Given data:
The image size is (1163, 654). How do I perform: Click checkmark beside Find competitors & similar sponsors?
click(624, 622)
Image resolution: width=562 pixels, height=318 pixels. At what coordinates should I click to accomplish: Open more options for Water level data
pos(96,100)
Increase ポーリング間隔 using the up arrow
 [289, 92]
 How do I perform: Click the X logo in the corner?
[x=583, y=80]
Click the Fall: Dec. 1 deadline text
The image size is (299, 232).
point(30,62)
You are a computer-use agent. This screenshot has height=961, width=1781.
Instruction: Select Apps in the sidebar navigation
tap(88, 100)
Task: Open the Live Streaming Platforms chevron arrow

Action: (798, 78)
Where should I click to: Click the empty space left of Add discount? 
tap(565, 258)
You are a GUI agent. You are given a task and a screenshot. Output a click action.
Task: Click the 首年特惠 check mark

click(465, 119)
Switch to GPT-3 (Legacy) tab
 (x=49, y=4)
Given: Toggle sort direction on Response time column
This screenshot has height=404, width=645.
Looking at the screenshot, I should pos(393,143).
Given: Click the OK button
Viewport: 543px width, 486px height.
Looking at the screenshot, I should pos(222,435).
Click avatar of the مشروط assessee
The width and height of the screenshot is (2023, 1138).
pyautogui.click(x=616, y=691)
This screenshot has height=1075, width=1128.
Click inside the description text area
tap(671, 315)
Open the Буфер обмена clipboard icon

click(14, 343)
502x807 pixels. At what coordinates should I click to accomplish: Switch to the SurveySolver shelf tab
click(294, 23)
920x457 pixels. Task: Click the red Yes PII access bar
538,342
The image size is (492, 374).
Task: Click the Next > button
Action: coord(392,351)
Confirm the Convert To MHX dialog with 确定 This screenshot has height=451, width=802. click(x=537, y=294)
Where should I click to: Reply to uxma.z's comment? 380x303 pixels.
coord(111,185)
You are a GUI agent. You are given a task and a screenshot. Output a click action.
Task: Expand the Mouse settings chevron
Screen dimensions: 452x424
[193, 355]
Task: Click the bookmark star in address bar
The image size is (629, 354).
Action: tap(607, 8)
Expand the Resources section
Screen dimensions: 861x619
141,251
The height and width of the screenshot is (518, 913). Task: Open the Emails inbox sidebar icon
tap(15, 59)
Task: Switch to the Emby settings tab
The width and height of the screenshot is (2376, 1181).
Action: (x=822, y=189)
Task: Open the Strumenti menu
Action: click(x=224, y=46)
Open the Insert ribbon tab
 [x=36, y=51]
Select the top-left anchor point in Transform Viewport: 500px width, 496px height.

Given task: Recast every line of the records above as a JSON list of strings, with one string per line and blank lines omitted.

Response to this exercise:
[
  "The image size is (1163, 654). How do I perform: Click checkmark beside Find competitors & similar sponsors?",
  "click(624, 622)",
  "Image resolution: width=562 pixels, height=318 pixels. At what coordinates should I click to accomplish: Open more options for Water level data",
  "pos(96,100)",
  "Increase ポーリング間隔 using the up arrow",
  " [289, 92]",
  " How do I perform: Click the X logo in the corner?",
  "[x=583, y=80]",
  "Click the Fall: Dec. 1 deadline text",
  "The image size is (299, 232).",
  "point(30,62)",
  "You are a computer-use agent. This screenshot has height=961, width=1781.",
  "Instruction: Select Apps in the sidebar navigation",
  "tap(88, 100)",
  "Task: Open the Live Streaming Platforms chevron arrow",
  "Action: (798, 78)",
  "Where should I click to: Click the empty space left of Add discount? ",
  "tap(565, 258)",
  "You are a GUI agent. You are given a task and a screenshot. Output a click action.",
  "Task: Click the 首年特惠 check mark",
  "click(465, 119)",
  "Switch to GPT-3 (Legacy) tab",
  " (x=49, y=4)",
  "Given: Toggle sort direction on Response time column",
  "This screenshot has height=404, width=645.",
  "Looking at the screenshot, I should pos(393,143).",
  "Given: Click the OK button",
  "Viewport: 543px width, 486px height.",
  "Looking at the screenshot, I should pos(222,435).",
  "Click avatar of the مشروط assessee",
  "The width and height of the screenshot is (2023, 1138).",
  "pyautogui.click(x=616, y=691)",
  "This screenshot has height=1075, width=1128.",
  "Click inside the description text area",
  "tap(671, 315)",
  "Open the Буфер обмена clipboard icon",
  "click(14, 343)",
  "502x807 pixels. At what coordinates should I click to accomplish: Switch to the SurveySolver shelf tab",
  "click(294, 23)",
  "920x457 pixels. Task: Click the red Yes PII access bar",
  "538,342",
  "The image size is (492, 374).",
  "Task: Click the Next > button",
  "Action: coord(392,351)",
  "Confirm the Convert To MHX dialog with 确定 This screenshot has height=451, width=802. click(x=537, y=294)",
  "Where should I click to: Reply to uxma.z's comment? 380x303 pixels.",
  "coord(111,185)",
  "You are a GUI agent. You are given a task and a screenshot. Output a click action.",
  "Task: Expand the Mouse settings chevron",
  "Screen dimensions: 452x424",
  "[193, 355]",
  "Task: Click the bookmark star in address bar",
  "The image size is (629, 354).",
  "Action: tap(607, 8)",
  "Expand the Resources section",
  "Screen dimensions: 861x619",
  "141,251",
  "The height and width of the screenshot is (518, 913). Task: Open the Emails inbox sidebar icon",
  "tap(15, 59)",
  "Task: Switch to the Emby settings tab",
  "The width and height of the screenshot is (2376, 1181).",
  "Action: (x=822, y=189)",
  "Task: Open the Strumenti menu",
  "Action: click(x=224, y=46)",
  "Open the Insert ribbon tab",
  " [x=36, y=51]",
  "Select the top-left anchor point in Transform Viewport: 500px width, 496px height."
]